Given problem ▸ Please print, word for word, every line of the items between the line holding "Image resolution: width=1316" and the line holding "1920.00 is located at coordinates (742, 301).", inclusive.

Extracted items
<<<<
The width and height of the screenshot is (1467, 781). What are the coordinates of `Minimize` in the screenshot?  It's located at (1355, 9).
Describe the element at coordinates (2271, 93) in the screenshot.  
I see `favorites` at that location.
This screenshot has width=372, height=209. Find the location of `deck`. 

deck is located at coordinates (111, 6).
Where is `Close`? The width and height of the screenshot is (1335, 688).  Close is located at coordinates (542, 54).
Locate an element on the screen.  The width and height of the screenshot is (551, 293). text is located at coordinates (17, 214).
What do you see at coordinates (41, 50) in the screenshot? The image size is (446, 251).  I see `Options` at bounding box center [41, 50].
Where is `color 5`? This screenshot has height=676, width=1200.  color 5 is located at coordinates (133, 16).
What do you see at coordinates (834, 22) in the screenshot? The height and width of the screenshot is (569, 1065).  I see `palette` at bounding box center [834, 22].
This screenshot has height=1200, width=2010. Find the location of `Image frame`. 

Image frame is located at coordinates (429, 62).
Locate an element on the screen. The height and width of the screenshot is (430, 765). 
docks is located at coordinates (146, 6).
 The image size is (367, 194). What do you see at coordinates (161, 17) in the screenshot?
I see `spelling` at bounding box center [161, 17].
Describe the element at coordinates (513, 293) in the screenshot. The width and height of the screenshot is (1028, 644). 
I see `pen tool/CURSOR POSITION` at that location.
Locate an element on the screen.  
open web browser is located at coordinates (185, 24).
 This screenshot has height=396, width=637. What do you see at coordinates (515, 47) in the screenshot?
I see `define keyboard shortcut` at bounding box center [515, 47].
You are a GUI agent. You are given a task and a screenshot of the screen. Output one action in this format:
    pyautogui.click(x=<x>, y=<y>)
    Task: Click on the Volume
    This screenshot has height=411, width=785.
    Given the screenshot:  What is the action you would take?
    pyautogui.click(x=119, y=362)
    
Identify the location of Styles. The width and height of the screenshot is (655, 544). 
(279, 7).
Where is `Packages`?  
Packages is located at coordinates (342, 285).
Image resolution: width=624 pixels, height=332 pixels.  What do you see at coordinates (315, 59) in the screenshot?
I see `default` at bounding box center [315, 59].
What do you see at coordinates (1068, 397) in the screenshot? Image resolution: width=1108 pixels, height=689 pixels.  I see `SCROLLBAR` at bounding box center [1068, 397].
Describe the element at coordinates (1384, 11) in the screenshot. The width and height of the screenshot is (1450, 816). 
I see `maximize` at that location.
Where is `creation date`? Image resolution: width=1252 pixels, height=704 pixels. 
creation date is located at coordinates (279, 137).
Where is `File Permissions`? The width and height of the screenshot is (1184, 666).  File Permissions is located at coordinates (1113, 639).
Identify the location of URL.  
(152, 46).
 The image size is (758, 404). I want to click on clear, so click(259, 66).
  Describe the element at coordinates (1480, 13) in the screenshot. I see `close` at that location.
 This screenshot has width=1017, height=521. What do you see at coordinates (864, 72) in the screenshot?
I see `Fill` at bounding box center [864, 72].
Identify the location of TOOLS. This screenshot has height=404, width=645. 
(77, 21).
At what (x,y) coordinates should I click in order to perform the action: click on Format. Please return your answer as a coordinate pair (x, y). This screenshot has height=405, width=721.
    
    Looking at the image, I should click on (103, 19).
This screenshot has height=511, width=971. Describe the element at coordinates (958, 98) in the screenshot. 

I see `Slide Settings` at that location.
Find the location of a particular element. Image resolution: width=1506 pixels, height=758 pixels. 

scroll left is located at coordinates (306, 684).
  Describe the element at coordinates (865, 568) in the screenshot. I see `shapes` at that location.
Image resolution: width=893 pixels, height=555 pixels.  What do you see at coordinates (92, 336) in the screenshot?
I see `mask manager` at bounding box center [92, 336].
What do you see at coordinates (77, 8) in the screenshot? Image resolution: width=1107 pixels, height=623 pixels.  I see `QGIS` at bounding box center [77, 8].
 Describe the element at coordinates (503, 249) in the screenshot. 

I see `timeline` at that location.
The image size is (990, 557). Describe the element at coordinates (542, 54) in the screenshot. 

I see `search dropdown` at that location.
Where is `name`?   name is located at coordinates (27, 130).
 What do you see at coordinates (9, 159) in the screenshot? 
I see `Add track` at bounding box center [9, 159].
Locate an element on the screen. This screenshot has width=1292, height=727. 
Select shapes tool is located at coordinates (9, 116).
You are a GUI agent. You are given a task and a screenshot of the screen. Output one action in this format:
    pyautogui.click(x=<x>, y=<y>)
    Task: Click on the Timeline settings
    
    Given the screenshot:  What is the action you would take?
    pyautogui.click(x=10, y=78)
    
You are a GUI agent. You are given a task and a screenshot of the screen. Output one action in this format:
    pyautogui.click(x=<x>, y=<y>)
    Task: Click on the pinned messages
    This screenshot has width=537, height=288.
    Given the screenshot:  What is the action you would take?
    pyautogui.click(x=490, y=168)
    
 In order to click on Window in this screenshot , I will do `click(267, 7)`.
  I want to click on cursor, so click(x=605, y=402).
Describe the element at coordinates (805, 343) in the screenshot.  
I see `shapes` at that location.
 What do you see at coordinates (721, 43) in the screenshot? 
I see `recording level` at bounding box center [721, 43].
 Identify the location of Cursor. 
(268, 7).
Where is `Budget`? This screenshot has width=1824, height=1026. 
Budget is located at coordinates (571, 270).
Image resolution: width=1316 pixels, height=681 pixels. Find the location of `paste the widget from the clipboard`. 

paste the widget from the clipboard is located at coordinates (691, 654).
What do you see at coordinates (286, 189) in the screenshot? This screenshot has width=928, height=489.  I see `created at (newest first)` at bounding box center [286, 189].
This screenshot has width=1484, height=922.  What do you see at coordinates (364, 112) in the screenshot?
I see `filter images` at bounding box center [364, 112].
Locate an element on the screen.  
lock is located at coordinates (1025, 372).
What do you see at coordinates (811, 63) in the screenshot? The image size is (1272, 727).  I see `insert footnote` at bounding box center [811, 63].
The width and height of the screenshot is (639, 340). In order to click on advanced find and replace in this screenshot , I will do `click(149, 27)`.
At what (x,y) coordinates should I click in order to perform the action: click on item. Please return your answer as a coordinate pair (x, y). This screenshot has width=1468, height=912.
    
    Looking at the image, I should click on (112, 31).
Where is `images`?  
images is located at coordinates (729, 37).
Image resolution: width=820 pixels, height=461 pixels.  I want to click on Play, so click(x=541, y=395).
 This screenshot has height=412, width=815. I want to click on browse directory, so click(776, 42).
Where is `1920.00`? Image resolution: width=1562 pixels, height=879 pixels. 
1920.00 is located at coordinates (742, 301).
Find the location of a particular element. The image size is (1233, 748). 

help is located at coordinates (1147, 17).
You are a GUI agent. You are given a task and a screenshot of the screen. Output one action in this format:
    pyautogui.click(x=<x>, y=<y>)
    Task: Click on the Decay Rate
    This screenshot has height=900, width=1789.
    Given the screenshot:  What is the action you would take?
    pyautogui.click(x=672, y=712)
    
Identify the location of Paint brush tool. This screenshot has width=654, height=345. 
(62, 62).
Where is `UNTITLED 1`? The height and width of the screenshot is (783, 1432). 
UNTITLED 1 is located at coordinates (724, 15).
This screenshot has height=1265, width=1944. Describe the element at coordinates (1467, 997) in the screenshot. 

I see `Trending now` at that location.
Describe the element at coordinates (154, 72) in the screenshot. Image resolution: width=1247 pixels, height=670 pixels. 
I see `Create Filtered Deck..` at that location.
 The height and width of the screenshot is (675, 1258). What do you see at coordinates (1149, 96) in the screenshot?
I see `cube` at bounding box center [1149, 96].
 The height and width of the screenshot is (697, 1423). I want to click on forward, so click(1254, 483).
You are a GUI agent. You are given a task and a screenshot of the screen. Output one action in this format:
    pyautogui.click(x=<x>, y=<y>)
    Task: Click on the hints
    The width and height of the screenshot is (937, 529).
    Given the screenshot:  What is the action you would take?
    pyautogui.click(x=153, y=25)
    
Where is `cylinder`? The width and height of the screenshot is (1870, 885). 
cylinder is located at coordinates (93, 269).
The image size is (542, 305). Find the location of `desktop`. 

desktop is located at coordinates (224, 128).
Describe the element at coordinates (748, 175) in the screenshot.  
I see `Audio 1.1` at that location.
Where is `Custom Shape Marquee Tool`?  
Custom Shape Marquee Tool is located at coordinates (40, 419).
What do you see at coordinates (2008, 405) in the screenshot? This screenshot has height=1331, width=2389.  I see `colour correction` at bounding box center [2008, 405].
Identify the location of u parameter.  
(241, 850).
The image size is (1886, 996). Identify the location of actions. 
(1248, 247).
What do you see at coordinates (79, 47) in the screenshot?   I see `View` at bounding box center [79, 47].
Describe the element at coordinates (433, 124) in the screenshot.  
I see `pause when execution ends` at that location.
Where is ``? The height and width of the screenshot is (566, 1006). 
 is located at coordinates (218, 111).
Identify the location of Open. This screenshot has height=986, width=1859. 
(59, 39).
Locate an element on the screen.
>>>>
Result of the exercise ▸
Image resolution: width=1316 pixels, height=681 pixels. Find the location of `paste the widget from the clipboard`. 

paste the widget from the clipboard is located at coordinates (691, 654).
What do you see at coordinates (286, 189) in the screenshot? This screenshot has width=928, height=489.  I see `created at (newest first)` at bounding box center [286, 189].
This screenshot has width=1484, height=922.  What do you see at coordinates (364, 112) in the screenshot?
I see `filter images` at bounding box center [364, 112].
Locate an element on the screen.  
lock is located at coordinates (1025, 372).
What do you see at coordinates (811, 63) in the screenshot? The image size is (1272, 727).  I see `insert footnote` at bounding box center [811, 63].
The width and height of the screenshot is (639, 340). In order to click on advanced find and replace in this screenshot , I will do `click(149, 27)`.
At what (x,y) coordinates should I click in order to perform the action: click on item. Please return your answer as a coordinate pair (x, y). This screenshot has width=1468, height=912.
    
    Looking at the image, I should click on (112, 31).
Where is `images`?  
images is located at coordinates (729, 37).
Image resolution: width=820 pixels, height=461 pixels.  I want to click on Play, so click(x=541, y=395).
 This screenshot has height=412, width=815. I want to click on browse directory, so click(776, 42).
Where is `1920.00`? Image resolution: width=1562 pixels, height=879 pixels. 
1920.00 is located at coordinates (742, 301).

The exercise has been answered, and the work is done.